“Is That All There Is?”
Ten or 15 years ago we chatted one evening with a Dutch lady in a stylish Village restaurant known as “One if by Land, Two if by Sea.” Olga, the lady in question, had come a long ways from Amsterdam. Starting there as a secretary a decade before, she had conquered mountains and become a treasured vice president of a U.S. chemical company. Her question for me, after the manner of the songstress Peggy Lee, was “Is That All There Is?” What would come next for her? What should she strive for in the days ahead? Where was the next mountain?
My answer was that she had done it all. Now she could only hope to better her craftsmanship, to do what she was doing with ever-greater perfection. The answer did not please her. But given her relentless drive and self-absorbed ambition, what else was there for her than to lower her handicap? She could not hope to join the gods above Mount Olympus because she did not believe in them. She believed mainly in her abilities.
Wittgenstein Versus Popper
Aspects of this question, the interplay of career and metaphysics, are joined by a rather simplistic, enjoyable, and now quite popular book called Wittgenstein’s Poker. By a couple of British journalists, the book purports to recap and explain 10 minutes at the Cambridge Moral Science Club just after World War II, when the Viennese philosophers Ludwig Wittgenstein and Karl Popper clashed early on at a presentation Popper gave to the group. Wittgenstein interrupted and tried to prevail in the argument by rhetorical flourishes and a menacing wave of a poker.
What we learn first is that the British philosophers, at least back then, were rather slavish sorts, who easily clustered at the feet of ostensible greats. If they were teenie boppers, we would be able to call them groupies. Instead, since they were ponderous, we call them philosophers.
More importantly, in oversimple terms, we discover that the core argument between the two lay in their concept of philosophy. For the wealthy, Jewish, upperclass Wittgenstein, philosophy was a semantic tool that sort of cleared away language mix-ups, and little else. It was a game, but certainly not the solution to humanity’s problems.
For Popper, the middleclass Austrian, who was also part of Vienna’s very productive Jewish intellectual circles, philosophy did help remake the world. For him it was not a game but a career with a vital mission.
It is Wittgenstein, not Popper, who still has a hold over the academic imagination and young philosophers on the make. Probably his terrible angst has turned him into an appealing figure for romantic minds. Hardly a day went by for Wittgenstein where he did not contemplate “suicide as a possibility.” He died in 1951, age 62.
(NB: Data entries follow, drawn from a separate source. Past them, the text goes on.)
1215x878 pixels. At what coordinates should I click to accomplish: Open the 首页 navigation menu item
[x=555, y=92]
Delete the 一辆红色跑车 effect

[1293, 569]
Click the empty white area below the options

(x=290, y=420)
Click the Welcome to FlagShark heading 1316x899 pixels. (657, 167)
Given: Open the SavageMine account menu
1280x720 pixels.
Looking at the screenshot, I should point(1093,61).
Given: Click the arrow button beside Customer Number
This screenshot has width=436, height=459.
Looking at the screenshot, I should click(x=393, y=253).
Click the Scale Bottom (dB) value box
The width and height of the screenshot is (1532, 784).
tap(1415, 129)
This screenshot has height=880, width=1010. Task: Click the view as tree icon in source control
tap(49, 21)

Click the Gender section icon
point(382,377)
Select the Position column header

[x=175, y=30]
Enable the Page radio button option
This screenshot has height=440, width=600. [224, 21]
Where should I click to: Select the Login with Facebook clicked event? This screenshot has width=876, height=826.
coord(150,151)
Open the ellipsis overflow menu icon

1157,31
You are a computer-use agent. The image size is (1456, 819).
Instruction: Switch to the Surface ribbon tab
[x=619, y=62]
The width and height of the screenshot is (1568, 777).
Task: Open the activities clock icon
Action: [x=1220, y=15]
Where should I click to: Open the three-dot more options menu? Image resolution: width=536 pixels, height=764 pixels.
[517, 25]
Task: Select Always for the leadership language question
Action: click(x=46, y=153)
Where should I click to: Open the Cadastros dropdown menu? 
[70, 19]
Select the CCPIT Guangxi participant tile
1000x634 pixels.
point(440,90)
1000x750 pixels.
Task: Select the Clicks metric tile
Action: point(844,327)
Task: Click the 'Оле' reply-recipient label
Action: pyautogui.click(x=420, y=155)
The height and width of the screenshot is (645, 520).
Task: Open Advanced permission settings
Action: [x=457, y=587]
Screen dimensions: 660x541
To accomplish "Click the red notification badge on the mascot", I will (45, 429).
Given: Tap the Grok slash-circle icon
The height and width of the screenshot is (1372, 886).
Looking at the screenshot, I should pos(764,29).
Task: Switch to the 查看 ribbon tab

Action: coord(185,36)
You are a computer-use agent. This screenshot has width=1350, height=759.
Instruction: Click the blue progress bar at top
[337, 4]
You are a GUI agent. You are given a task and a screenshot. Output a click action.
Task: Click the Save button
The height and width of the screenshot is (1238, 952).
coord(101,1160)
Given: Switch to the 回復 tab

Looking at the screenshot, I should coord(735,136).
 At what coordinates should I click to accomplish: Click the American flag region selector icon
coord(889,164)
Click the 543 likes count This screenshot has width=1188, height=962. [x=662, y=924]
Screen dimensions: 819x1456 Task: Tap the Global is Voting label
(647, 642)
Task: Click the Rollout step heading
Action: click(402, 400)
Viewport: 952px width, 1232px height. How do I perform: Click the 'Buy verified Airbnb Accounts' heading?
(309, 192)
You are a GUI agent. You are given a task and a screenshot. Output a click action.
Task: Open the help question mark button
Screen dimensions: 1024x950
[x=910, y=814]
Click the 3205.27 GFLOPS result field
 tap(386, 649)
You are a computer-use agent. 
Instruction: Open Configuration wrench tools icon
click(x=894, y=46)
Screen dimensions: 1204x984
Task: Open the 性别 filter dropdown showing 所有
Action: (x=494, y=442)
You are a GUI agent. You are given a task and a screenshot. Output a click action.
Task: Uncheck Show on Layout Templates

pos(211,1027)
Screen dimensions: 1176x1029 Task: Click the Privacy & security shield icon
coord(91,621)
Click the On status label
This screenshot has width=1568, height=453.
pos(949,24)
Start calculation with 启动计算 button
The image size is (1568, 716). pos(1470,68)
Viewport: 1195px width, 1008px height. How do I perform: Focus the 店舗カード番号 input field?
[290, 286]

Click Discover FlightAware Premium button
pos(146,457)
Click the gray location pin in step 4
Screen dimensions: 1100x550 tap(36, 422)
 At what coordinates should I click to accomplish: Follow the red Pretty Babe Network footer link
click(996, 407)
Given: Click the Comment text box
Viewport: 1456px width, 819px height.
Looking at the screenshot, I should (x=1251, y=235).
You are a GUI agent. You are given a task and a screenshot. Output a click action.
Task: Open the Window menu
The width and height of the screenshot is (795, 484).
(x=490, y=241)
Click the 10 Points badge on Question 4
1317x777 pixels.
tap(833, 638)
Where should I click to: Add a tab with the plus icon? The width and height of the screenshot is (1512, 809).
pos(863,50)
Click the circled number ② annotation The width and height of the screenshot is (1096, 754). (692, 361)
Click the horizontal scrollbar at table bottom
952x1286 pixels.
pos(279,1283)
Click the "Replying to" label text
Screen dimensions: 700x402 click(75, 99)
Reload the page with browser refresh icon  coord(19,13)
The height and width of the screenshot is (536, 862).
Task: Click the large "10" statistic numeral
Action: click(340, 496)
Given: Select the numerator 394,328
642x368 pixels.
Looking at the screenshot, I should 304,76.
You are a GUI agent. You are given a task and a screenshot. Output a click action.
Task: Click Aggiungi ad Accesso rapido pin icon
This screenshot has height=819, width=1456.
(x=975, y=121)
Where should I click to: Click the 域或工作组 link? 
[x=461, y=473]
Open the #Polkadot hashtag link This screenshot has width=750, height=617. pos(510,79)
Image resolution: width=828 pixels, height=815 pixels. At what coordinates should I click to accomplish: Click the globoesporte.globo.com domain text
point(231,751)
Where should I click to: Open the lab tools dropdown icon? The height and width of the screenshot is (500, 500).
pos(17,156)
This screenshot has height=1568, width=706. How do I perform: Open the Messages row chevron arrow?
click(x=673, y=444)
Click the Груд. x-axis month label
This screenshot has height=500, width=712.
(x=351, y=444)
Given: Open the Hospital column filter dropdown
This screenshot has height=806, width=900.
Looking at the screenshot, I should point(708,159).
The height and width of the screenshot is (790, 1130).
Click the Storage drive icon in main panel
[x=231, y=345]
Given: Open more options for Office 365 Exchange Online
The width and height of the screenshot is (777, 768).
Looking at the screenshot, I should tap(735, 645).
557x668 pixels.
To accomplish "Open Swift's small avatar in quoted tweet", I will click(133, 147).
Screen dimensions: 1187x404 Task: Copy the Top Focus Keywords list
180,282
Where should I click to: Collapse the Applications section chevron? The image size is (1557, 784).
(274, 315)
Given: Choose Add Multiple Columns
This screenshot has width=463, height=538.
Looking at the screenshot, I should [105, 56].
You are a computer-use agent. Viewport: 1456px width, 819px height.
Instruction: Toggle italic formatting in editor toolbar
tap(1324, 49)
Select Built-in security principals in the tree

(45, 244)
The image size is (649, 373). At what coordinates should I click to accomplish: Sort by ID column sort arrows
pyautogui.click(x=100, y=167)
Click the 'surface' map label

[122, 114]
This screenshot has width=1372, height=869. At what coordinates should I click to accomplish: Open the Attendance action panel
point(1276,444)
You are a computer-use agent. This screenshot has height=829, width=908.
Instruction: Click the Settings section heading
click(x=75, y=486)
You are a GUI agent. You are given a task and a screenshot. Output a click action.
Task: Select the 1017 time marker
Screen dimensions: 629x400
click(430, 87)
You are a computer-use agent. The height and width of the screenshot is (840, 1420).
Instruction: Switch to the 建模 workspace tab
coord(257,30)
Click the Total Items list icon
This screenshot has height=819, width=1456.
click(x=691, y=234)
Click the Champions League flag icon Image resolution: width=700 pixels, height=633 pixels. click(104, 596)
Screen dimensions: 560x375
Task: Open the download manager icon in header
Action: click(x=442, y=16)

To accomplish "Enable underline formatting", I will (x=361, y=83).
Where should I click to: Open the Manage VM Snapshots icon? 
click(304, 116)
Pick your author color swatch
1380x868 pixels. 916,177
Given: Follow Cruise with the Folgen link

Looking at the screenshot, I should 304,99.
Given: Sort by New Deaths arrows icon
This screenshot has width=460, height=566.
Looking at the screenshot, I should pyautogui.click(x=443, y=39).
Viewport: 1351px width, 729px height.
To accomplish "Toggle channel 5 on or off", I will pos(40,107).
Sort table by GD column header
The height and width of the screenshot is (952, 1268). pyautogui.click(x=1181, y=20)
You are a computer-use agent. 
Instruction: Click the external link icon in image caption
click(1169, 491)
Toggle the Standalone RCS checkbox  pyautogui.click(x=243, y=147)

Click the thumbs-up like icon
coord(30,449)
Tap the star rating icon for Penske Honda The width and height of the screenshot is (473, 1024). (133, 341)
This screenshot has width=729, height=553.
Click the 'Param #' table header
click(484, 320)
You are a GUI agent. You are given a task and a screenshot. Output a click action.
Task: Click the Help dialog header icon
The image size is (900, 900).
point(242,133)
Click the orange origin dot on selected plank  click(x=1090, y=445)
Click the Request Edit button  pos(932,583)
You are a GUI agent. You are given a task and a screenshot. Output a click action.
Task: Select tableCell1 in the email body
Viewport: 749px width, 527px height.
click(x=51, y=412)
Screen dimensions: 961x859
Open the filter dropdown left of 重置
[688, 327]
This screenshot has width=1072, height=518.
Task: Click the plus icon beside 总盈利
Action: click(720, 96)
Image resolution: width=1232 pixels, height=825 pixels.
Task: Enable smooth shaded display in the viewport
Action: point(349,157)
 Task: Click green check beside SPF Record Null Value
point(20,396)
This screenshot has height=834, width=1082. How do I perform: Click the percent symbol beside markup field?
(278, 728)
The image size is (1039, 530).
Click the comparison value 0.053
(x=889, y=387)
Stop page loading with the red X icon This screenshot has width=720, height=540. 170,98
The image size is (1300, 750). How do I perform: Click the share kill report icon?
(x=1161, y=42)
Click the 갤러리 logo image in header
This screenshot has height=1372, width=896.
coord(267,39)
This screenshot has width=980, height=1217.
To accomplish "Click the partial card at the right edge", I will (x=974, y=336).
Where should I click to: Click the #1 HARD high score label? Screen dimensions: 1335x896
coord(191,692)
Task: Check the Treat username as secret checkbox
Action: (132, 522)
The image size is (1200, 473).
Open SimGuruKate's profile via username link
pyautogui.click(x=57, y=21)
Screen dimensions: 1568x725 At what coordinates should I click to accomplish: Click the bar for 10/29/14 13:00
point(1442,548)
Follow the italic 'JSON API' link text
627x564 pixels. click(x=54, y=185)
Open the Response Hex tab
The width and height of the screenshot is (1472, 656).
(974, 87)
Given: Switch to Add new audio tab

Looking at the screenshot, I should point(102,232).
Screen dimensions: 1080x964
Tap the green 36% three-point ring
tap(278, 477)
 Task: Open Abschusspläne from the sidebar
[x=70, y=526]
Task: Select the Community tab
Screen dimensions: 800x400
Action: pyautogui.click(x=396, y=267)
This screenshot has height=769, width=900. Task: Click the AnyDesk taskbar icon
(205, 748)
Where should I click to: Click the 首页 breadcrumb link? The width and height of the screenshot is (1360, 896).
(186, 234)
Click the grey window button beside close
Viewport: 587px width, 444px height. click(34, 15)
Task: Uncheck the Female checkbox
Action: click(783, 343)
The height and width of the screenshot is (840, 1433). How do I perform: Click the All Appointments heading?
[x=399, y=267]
But what if you are a Popper and believe you are changing the ways of man and society for the better? Years ago the chairman of one of the world’s premier (at that time, that is) professional service firms asked me whether he should sell his partnership to a financial colossus with the view of still doing great work but accompanied by the comfort of great personal liquidity.
We concluded that selling was the wrong thing – akin to “selling out” – the term young idealists apply to someone who has gone commercial. The time to sell out, we thought, was when you were retiring from the fray, no longer determined to do great work. If you’re up to great stuff in your business, it’s highly unlikely that this can continue without your ownership and demanding involvement. All the merger and acquisition boys and all the acquaintances who want you to smell the roses gloss over this in urging you to give it all up.
Doing and Believing
If you are doing what you believe in, chances are you should not put your career and business under the gavel, but rather, know that you are best off soldiering on in the work that gives you meaning and worth. Selling out is for chaps like Wittgenstein, people who have spent their lives with the consolation of suicide always near at hand. Karl Popper kept well at it to the end, dying 17 September 1994 at the age of 92. If you believe in yourself and what you are doing stridently enough, you may have a very long run.